I recently published what I think is a more comprehensive version
covering [additional topics not in original]: [your URL]
Might be worth updating your link — it covers everything the original
does plus [specific additions].
[Your name]
Tactic 5: Build Free Tools That Attract Links
A free tool related to your product's core function is one of the best link magnets in SaaS.
Examples:
- A website speed tester that links to your performance product
- A pricing calculator for a financial product
- A readability scorer for a writing tool
- An SEO checker for an SEO product
Free tools get linked because they're genuinely useful and because people reference them in guides and tutorials.
The build time: Most simple tools take 2–4 hours to build with a modern stack. The links they generate can last for years.
Tactic 6: Turn Mentions Into Links (Reverse Link Building)
Find every mention of your brand or product online that doesn't have a link. Ask for one.
Finding unlinked mentions:
- Google Alerts for your brand name
- Mention.com (free tier)
- Ahrefs → "unlinked mentions" report
The email:
Hi [Name],
I noticed you mentioned [Brand] in your article "[Title]" — thanks for that!
One small request: would you be able to link [Brand] to our site?

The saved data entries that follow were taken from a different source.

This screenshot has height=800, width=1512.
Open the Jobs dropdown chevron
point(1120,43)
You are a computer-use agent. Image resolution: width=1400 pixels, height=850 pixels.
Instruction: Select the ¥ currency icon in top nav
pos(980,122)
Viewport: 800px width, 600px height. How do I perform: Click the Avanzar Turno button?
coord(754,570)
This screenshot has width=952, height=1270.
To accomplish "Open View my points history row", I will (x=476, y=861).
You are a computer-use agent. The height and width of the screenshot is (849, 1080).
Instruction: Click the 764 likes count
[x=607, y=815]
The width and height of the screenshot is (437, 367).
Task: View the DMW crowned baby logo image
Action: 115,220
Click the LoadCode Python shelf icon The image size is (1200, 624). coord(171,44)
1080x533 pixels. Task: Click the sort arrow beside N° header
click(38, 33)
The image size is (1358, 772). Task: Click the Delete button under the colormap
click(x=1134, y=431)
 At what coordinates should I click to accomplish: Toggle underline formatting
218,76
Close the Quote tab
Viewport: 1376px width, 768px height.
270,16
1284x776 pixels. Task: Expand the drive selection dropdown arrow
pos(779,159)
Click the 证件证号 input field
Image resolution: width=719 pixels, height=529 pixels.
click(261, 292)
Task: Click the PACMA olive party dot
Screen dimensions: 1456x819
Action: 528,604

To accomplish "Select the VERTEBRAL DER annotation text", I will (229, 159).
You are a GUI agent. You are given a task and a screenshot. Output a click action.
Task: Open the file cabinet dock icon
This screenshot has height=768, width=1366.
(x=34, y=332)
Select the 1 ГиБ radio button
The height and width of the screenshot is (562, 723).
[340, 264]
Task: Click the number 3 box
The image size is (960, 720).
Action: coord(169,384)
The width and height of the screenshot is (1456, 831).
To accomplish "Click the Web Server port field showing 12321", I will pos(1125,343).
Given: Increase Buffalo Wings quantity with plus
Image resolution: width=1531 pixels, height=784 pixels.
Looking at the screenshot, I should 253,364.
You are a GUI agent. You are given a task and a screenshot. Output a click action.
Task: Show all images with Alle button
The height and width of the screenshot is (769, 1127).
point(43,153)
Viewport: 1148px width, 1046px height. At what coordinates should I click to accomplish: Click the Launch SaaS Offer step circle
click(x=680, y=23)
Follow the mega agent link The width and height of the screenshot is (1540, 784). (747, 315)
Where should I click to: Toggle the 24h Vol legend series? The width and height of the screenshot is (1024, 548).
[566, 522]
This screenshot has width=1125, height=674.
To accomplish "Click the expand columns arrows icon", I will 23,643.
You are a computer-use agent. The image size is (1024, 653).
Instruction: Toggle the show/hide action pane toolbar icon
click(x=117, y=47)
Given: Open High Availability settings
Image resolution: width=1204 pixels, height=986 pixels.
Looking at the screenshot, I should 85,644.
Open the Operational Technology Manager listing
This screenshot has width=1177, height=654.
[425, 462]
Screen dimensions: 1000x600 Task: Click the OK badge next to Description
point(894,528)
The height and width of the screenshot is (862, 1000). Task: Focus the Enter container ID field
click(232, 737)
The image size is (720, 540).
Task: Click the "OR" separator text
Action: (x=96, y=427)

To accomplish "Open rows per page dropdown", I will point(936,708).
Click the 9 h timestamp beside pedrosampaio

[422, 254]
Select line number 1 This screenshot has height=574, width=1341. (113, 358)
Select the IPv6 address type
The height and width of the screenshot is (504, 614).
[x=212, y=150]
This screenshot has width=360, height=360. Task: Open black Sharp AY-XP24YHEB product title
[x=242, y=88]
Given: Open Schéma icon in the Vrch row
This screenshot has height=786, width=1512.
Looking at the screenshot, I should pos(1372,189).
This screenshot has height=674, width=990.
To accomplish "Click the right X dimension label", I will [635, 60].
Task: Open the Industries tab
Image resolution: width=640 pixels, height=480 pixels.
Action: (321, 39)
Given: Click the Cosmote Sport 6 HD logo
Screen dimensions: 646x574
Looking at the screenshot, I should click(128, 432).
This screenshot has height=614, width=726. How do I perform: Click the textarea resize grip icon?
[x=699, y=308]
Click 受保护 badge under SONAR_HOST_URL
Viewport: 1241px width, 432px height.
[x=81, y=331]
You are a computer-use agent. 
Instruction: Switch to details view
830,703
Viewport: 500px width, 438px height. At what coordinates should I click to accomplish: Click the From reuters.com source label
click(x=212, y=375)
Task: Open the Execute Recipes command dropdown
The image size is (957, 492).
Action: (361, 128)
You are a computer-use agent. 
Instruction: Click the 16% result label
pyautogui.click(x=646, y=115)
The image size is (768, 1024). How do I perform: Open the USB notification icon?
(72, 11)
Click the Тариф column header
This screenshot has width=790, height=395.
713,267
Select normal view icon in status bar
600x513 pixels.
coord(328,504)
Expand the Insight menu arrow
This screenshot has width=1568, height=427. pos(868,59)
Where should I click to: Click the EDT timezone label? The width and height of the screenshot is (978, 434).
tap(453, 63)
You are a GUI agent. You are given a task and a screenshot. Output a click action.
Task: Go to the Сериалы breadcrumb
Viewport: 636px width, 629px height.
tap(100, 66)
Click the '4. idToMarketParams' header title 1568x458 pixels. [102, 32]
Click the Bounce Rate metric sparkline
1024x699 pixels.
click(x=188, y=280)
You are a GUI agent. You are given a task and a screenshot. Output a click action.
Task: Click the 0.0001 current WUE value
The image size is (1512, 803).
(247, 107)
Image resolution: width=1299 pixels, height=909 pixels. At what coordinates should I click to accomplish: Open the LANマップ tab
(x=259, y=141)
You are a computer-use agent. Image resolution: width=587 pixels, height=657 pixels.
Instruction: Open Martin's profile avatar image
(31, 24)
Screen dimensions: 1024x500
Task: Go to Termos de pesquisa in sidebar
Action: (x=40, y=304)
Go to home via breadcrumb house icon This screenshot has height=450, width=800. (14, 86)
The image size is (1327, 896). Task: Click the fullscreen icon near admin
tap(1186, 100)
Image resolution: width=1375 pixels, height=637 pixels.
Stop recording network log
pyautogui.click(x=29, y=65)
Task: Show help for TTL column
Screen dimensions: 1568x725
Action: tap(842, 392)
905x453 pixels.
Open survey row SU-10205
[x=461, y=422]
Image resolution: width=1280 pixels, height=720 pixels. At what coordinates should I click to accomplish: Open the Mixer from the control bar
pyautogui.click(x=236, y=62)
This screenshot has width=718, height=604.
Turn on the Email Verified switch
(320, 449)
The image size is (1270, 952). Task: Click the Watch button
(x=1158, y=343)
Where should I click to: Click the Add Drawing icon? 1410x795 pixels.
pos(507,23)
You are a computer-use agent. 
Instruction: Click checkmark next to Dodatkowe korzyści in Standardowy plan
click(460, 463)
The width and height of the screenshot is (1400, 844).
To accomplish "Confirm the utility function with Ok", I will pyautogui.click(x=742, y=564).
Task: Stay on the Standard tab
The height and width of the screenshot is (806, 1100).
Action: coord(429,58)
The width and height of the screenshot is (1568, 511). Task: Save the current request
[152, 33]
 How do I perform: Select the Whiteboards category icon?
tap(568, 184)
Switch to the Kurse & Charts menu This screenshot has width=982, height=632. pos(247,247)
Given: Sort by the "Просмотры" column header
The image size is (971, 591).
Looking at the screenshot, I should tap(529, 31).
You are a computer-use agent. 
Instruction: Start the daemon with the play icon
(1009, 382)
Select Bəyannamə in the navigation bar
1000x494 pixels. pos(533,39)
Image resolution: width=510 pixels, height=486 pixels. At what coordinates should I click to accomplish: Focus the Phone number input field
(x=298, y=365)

It helps readers who want to find us directly.
[URL]
Thanks!
Conversion rate: 20–40% (they already know and like your product)
The Link Building Tracking Sheet
Keep a simple spreadsheet:
| Prospect | URL | Contact | Tactic | Status | Date Sent | Result |
|---|---|---|---|---|---|---|
| Site A | url | Expert roundup | Invited | Apr 1 | Shared on Twitter | |
| Site B | url | Broken link | Sent | Apr 2 | Replaced link | |
| Site C | url | Mention | Sent | Apr 3 | No response |
Track everything. Link building is a volume game — expect 5–20% conversion on outreach.